New York's decision to reject authorizing the state to join a surplus lines tax allocation compact may indicate that forming such a national tax sharing arrangement for surplus lines is not feasible, according to NAPSLO officials. In passing the legislation, signed into law on Thursday by Gov. Andrew Cuomo, the state Legislature removed provisions that would have authorized the state to join a tax compact.
The legislation, which brings state laws into compliance with the Nonadmitted and Reinsurance Reform Act (NRRA), provides for the state to tax 100% of each surplus line policy's written premium when New York is the "Home State of the insured.
“Along with California’s expected decision not to include compact language in their NRRA compliance legislation, New York’s action brings into question whether large states are willing to participate in an allocation compact,” said NAPSLO Executive Director Richard Bouhan. “Without the large states a compact might not be practical.”
In 2009, the four largest states (Florida, California, Texas and New York) reported approximately $16 billion of the $32 billion in surplus lines premiums. The Florida legislature has not approved legislation to allow the state to join a compact. In Texas, the Comptroller already has authority to have the state join a compact however the legislature is considering a proposal to join the revised Surplus Lines Insurance Multi-State Compliance Compact, referred to as SLIMPACT-Lite.

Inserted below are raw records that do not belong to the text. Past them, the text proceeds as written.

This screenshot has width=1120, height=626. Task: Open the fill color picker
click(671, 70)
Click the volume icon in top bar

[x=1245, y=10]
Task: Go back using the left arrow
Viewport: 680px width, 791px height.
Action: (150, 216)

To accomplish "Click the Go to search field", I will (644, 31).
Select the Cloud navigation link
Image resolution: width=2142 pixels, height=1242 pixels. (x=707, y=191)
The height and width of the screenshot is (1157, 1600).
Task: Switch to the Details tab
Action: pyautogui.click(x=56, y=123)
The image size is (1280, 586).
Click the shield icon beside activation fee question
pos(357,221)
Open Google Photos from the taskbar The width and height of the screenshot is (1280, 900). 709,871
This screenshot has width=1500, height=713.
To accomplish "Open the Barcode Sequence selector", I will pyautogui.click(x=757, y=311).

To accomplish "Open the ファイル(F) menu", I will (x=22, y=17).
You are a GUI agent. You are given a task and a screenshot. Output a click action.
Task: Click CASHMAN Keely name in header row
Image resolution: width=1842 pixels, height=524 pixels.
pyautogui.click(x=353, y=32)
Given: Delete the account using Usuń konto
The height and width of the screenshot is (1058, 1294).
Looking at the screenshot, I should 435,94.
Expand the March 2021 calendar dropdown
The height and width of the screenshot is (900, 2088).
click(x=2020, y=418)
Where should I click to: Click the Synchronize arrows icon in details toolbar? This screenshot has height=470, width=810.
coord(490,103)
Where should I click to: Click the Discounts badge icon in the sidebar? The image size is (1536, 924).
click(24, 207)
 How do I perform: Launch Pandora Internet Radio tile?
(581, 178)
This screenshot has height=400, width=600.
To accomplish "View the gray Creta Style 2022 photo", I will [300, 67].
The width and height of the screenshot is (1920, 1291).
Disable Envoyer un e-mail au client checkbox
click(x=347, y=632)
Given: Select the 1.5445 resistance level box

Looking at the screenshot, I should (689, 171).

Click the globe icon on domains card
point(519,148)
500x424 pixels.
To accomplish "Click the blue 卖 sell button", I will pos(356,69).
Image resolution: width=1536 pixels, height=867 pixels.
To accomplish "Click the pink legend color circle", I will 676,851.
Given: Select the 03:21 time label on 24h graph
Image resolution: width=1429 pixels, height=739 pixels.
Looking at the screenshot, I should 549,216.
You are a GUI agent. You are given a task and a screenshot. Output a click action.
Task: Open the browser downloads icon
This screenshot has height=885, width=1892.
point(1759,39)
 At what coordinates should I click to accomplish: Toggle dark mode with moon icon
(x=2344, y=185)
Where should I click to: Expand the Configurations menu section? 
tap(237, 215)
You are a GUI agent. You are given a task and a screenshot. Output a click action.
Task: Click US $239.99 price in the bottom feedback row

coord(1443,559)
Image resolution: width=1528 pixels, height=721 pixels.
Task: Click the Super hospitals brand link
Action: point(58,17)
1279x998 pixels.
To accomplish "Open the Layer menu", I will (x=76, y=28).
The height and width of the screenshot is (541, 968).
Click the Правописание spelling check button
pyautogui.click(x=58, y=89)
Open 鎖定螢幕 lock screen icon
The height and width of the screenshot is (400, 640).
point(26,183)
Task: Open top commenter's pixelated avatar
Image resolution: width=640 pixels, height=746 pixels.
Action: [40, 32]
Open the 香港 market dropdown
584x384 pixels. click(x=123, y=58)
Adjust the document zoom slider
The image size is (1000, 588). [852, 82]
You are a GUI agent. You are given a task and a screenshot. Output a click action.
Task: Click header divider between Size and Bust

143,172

The NRRA mandates that beginning July 21 the insured's home state will be the only state with jurisdiction over surplus lines transactions and the only state that can require a tax be paid by the broker. To comply, states are revising their laws. Many states are also considering forming a tax compact to share surplus lines premium taxes, however they are not required to join a compact under the NRRA legislation.
“Starting July 21 surplus lines brokers will benefit from the NRRA by only having to pay premium taxes to the home state of the insured and states will then be responsible for any allocation of taxes,” said Mr. Bouhan. “The NRRA legislation noted that states may allocate taxes among the states through a compact however there was neither a mandate for a compact nor a deadline to establish one. It is up to the states whether and how to allocate these taxes."